- _ZITIERTER TEXTAUSZUG_

────

Cerny: Geschichte der Strafe

Lukas Cerny: Eine kurze Geschichte der Strafe.
Ein historisch-kritischer Beitrag zur Straftheorie.

(Studien und Beiträge zum Strafrecht 42) Tübingen: Mohr Siebeck 2024.

XVIII, 335 Seiten.
84 €.
ISBN 978-3-16-162626-5.

 

Wozu ist Strafe gut? Ein Gang durch die Menschheitsgeschichte

Eine Rezension von Christoph Auffarth

 

Kurz: Die Evolution (keine geschichtswissenschaftliche ‚Geschichte‘) der Strafe versucht der Autor im Gang durch die Menschheitsgeschichte. Historisch schief trennt er vorstaatliche Formen von den staatlichen. Spannend wird die Darstellung für die Entwicklungen im 19. und 20. Jahrhundert.

Ausführlich:

Dieser Tage setzte der Bundeskanzler einen neuen Grundsatz fest, nachdem ein Migrant einen Polizisten tödlich verletzt hatte: Wir müssen uns vor solchen Straftätern schützen. Schwerstkriminelle müssen abgeschoben werden. Der Schutz der Gemeinschaft steht über dem Schutz der Schutzsuchenden, hier aus Afghanistan. Sofort kam die Antwort: Wird das einen Täter abhalten, eine solche Tat zu begehen?[1] Wozu ist Strafe gut? Und: Das war ein islamistischer Terror, Islamisten begehen solche Taten. Die Provokation der Islamhetzer dagegen gilt als ‚freie Meinungsäußerung‘ und durch das Grundgesetz geschützt.

────

- _DATENZEILEN_
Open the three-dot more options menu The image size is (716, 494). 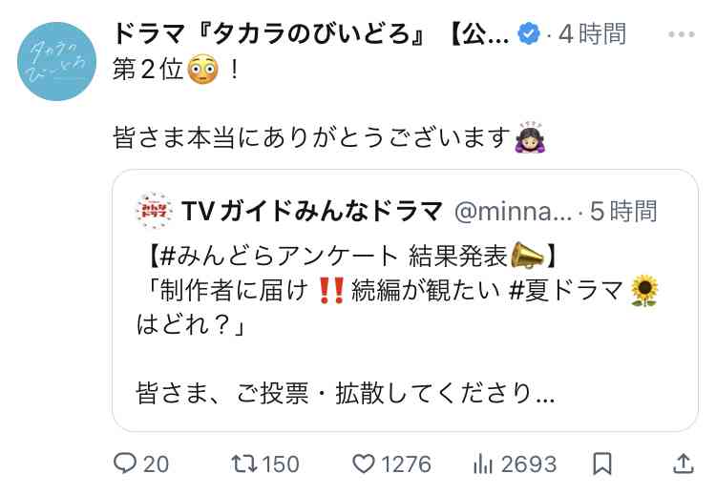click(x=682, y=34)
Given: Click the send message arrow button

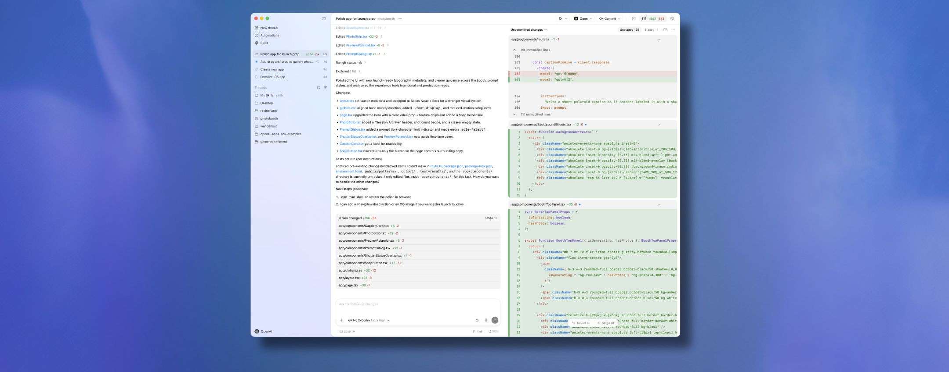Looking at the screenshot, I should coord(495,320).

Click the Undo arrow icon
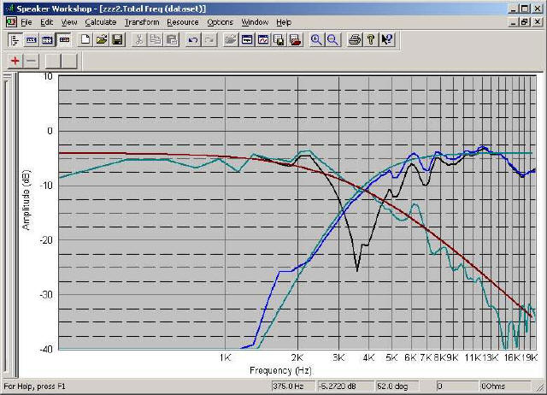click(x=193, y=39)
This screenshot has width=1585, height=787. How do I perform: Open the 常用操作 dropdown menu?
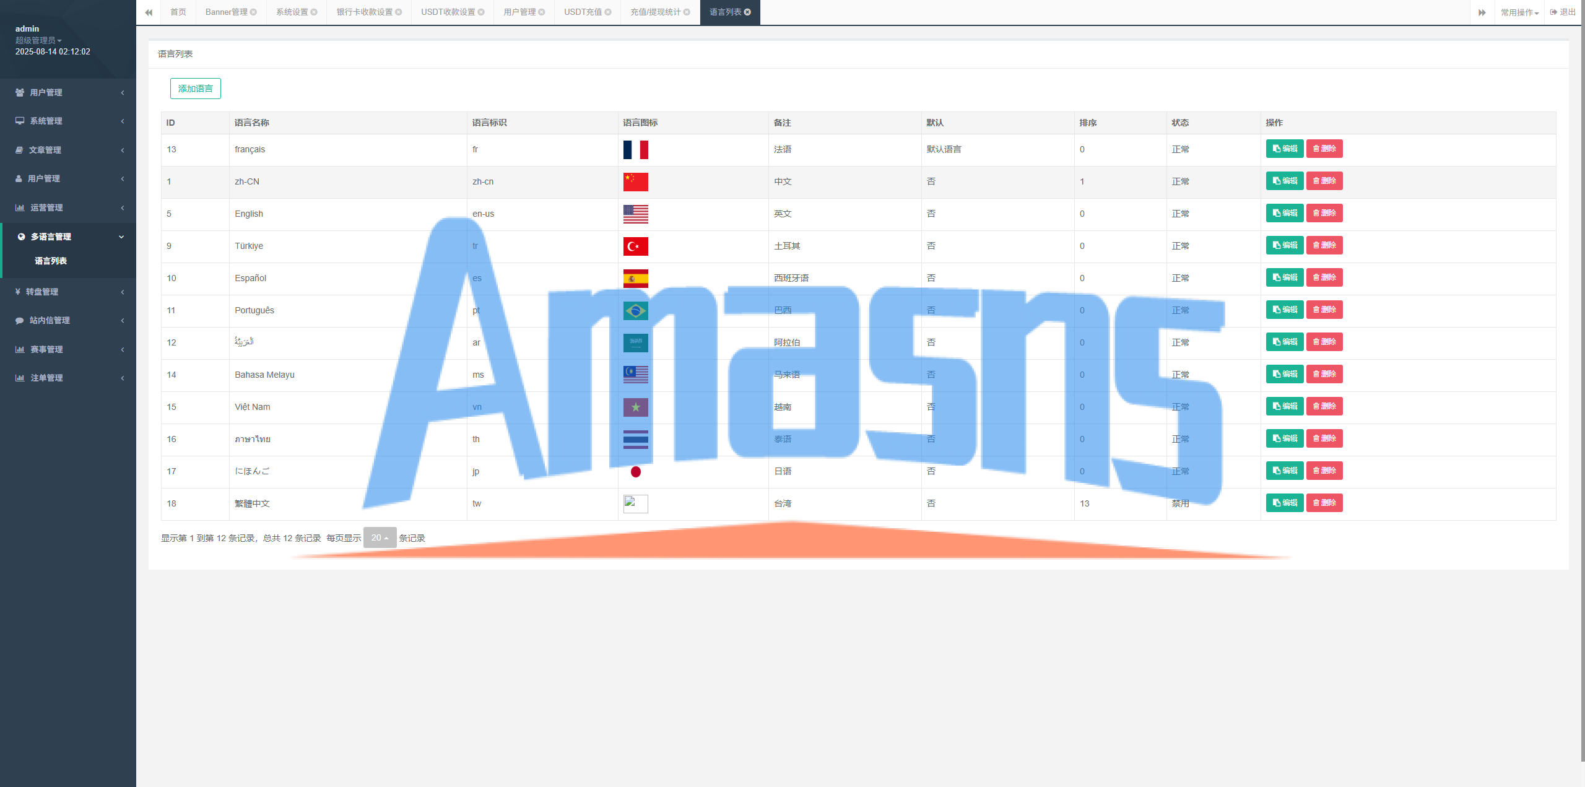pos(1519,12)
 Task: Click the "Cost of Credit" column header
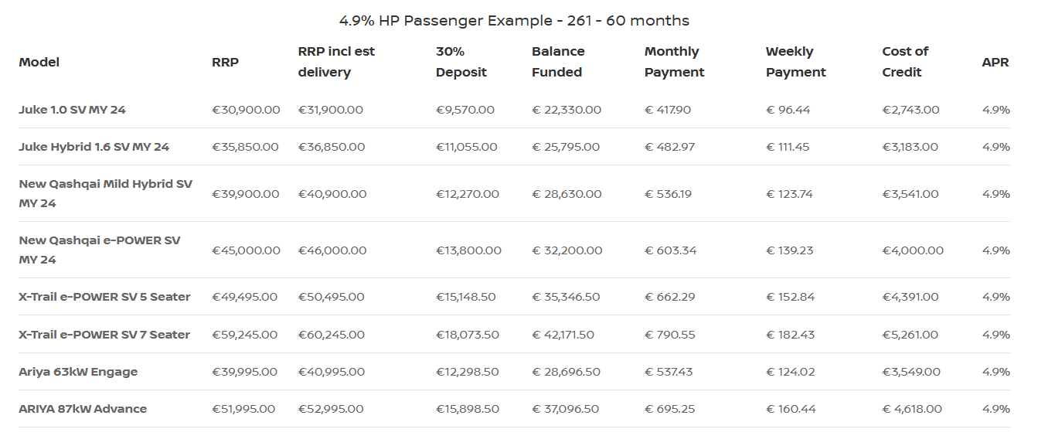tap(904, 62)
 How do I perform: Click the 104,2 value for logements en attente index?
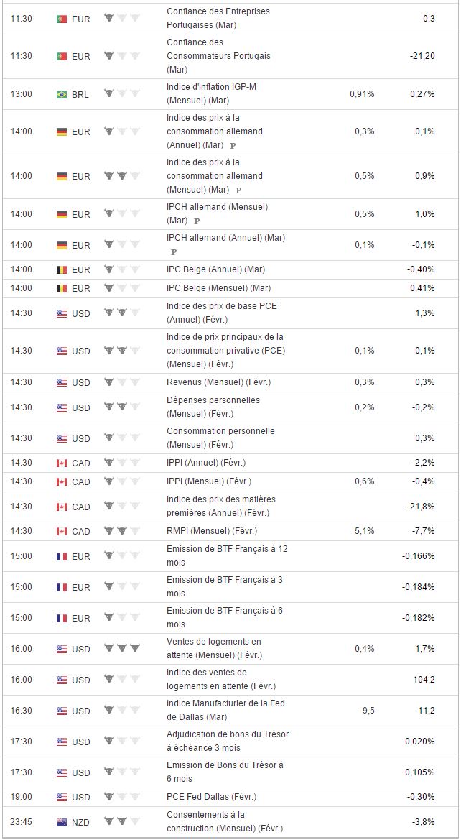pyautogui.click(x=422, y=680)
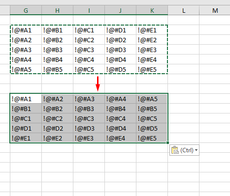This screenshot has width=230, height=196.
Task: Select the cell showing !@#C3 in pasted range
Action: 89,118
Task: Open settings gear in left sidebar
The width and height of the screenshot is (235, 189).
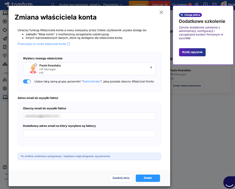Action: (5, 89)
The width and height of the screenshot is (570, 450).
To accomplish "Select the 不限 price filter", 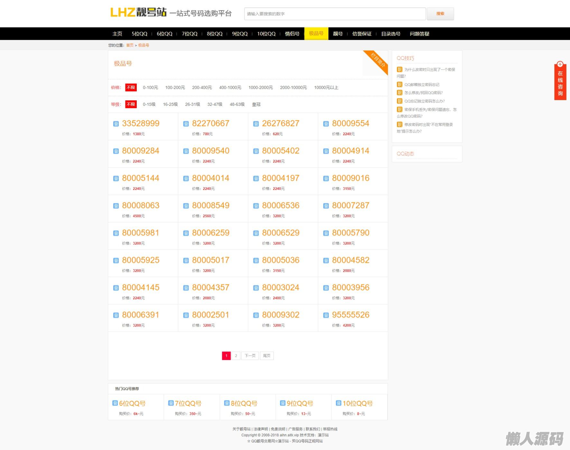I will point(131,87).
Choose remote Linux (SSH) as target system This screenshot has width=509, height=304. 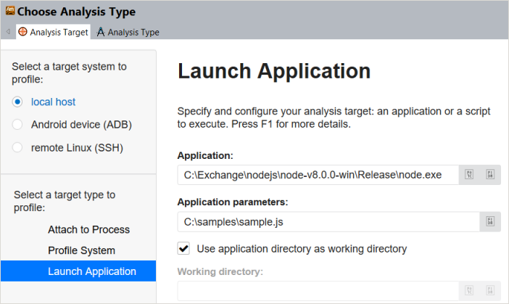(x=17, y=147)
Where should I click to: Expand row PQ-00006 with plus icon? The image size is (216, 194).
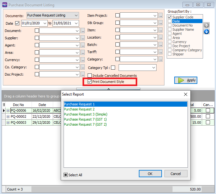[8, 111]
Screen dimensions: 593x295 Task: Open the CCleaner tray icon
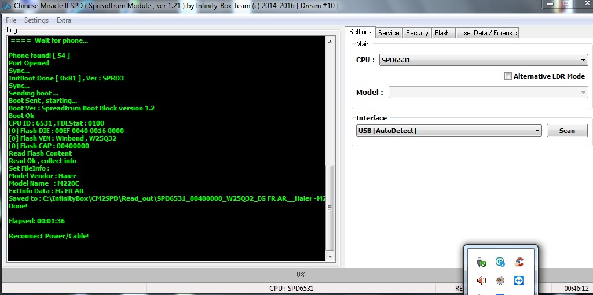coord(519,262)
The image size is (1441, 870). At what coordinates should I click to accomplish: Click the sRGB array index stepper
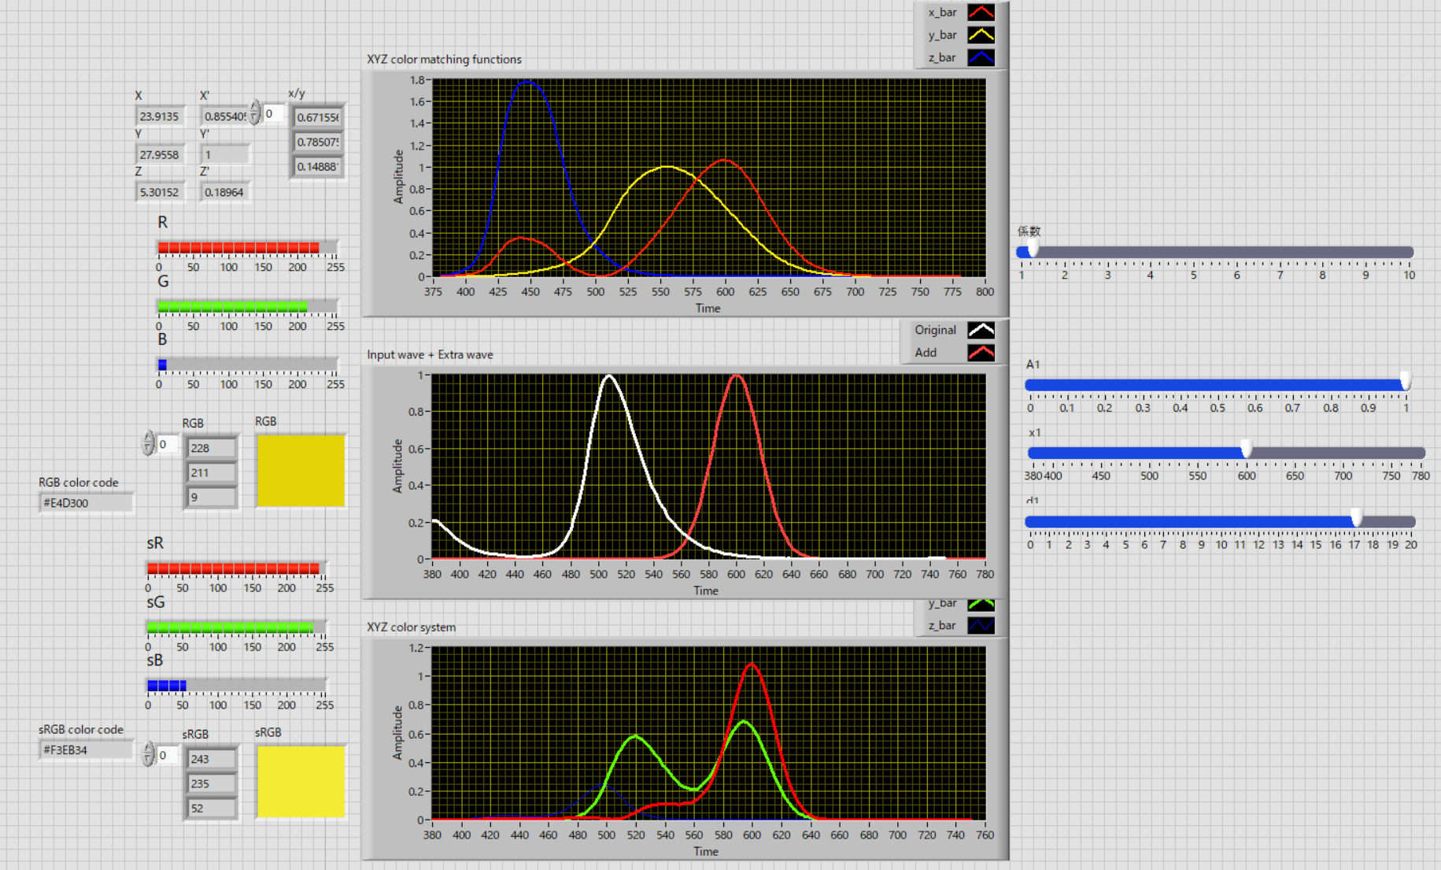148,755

────

- _ARBEITSANWEISUNG_
Gib den Absatz der Rezension, der mit „Kurz: Die Evolution“ beginnt, als knappe Stichpunktliste wieder. Die Zeilen werden für die Bearbeitung nicht benötigt.

- _DAS ERGEBNIS_
- Der Autor versucht, die Evolution der Strafe im Gang durch die Menschheitsgeschichte darzustellen, keine geschichtswissenschaftliche „Geschichte“.
- Historisch schief trennt er vorstaatliche Formen von den staatlichen.
- Spannend wird die Darstellung bei den Entwicklungen im 19. und 20. Jahrhundert.